Copy exactly the last part of the entries, starting from the line with "Select slide 2 CONTENTS thumbnail" and including the final line.

(Stored data)

┏━━

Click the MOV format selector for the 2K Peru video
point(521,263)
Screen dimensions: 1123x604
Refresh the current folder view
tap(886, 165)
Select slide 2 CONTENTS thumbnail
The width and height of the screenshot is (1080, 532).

┗━━

## [COMPLETED EXERCISE]
Select slide 2 CONTENTS thumbnail
The width and height of the screenshot is (1080, 532).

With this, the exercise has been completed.